Demonstrativ beschützte Allegri nach dem Spiel am Sonntag seinen Mittelstürmer vor all zu harscher Kritik: "Dusan hat ein sehr gutes Spiel gemacht. Er muss ruhig bleiben. Wir dürfen nicht vergessen, dass er erst seit einem Jahr bei Juventus ist. Er hat alle nötigen Qualitäten, um bald besser zu werden. Agiert er weniger hastig, wenn der Ball zu ihm kommt, wird er noch viele Tore erzielen."

Bleibt – aus Sicht des SC Freiburg – zu hoffen, dass Vlahovic sich seine hastige Spielweise bis Donnerstag beibehält. Vergleicht man seinen xG-Wert mit den tatsächlich erzielten Toren, ergibt sich ein verdächtiges Bild. In der Serie A-Saison 2021/22 waren gerundet 18 Treffer erwartbar gewesen. Der Linksfuß übertraf die Erwartungen aber, zog insgesamt 24-mal zum Torjubel ab.

In der laufenden Spielzeit sieht die Lage anders aus. Acht Treffer wurden von Vlahovic erwartet. Ebenso oft netzte er bislang ein. Gegen Sampdoria schoss er siebenmal auf den gegnerischen Kasten, blieb aber stets glücklos.

Teamnews: Lienhart wohl fit – viele Ausfälle bei Juve

Weiterhin muss Christian Streich auf Daniel-Kofi Kyereh verzichten. Mit seinen Fähigkeiten im Dribbling war der 27-jährige Ghanaer noch ein absoluter Leistungsträger beim SC Freiburg. Lucas Höler vertritt Kyereh recht ordentlich, bringt aber vollkommen andere Stärken mit. Hölers Vorzüge liegen klar im physischen und taktischen Bereich. 

Philipp Lienhart verließ im Hinspiel den Rasen angeschlagen. Nach einer längeren Behandlungspause waren die Schmerzen am Oberschenkel zu groß, Manuel Gulde kam aufs Feld. Zunächst stand nicht fest, ob es sich nur um eine Prellung oder eine schlimmere Muskelverletzung handelte. Am Sonntag gegen die TSG Hoffenheim (2:1-Sieg) pausierte Lienhart. Offizielles Update gab es bis dato keines. Dass er sich im Aufgebot der österreichischen Nationalmannschaft befindet, deutet jedenfalls darauf hin, dass er nichts Gröberes abbekommen hat.

Streichs Pendant Allegri muss fast auf eine komplette Startelf verzichten. Mit Leonardo Bonucci, Federico Chiesa und Di Maria (dem Siegestorschützen aus dem Hinspiel) werden drei absolute Stammkräfte nicht zur Verfügung stehen. Auch Paul Pogba – der Franzose war knapp vor dem Hinspiel ins Team zurückgekehrt – fällt wegen einer Muskelverletzung erneut aus. Alex Sandro ist aus selbem Grund fraglich, Arkadiusz Milik und Kaio Jorge werden garantiert fehlen.

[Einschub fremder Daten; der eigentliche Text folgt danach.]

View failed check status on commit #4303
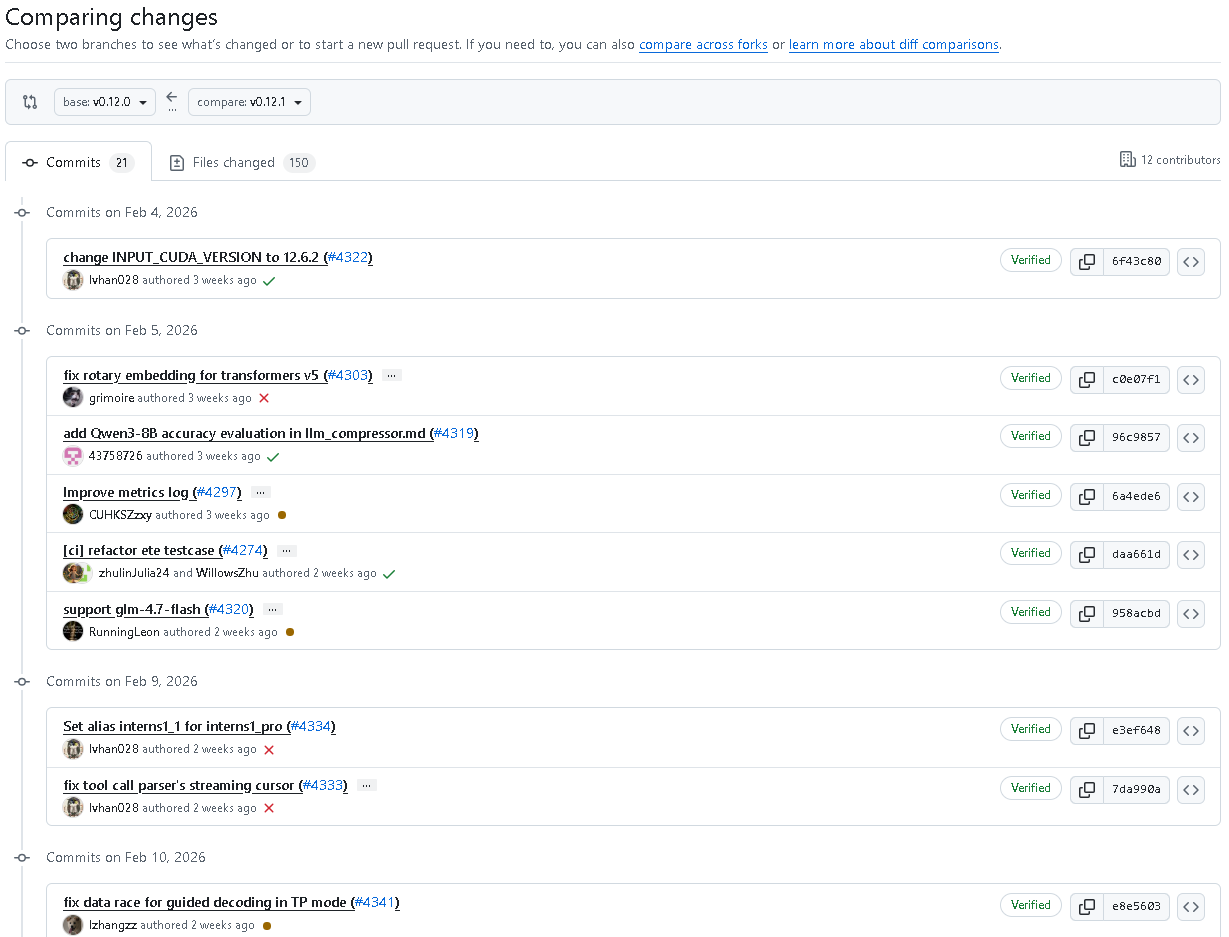 pyautogui.click(x=264, y=398)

Grundsätzlich sprechen die vielen Verletzten sprechen für die Breisgauer. Zuletzt machten bei Juve aber einige junge Talente mit starken Leistungen auf sich aufmerksam. Allen voran Spielmacher Fabio Miretti (19), Nicolo Fagioli (22) und der argentinische Flügelstürmer Matias Soule (19). Letztgenannter erzielte gegen Sampdoria das Tor zum Endstand.

Di Maria wird Allegri mit hoher Wahrscheinlichkeit nicht zur Verfügung stehen
Di Maria wird Allegri mit hoher Wahrscheinlichkeit nicht zur Verfügung stehenAFP

Freiburg (4-2-3-1)Flekken – Sildillia, Ginter, Lienhart, Günter – Eggestein, Höfler – Doan, Höler, Grifo – Gregoritsch

Juventus (3-5-1-1)Szczesny – Danilo, Bremer, Alex Sandro – Cuadrado, Fagioli, Locatelli, Rabiot, Kostic – Miretti – Vlahovic

Flashscore-Prognose: Freiburg ist nicht chancenlos

Ob es für die Überraschung reicht? Mit den eigenen Fans im Rücken, angesichts der zuletzt offenbarten Fehleranfälligkeit Juves, der vielen Verletzungen, die Allegri zu verkraften hat: liegt das Momentum auf Seiten der Freiburger. Wenngleich den Breisgauern in den vergangenen Wochen Verschleißerscheinungen anzumerken waren.

Der Sportclub wird sich in jeden Zweikampf werfen. Am Ende steht es 1:1, weil Dusan Vlahovic plötzlich der Knopf aufgeht. Juve zittert sich in die nächste Runde.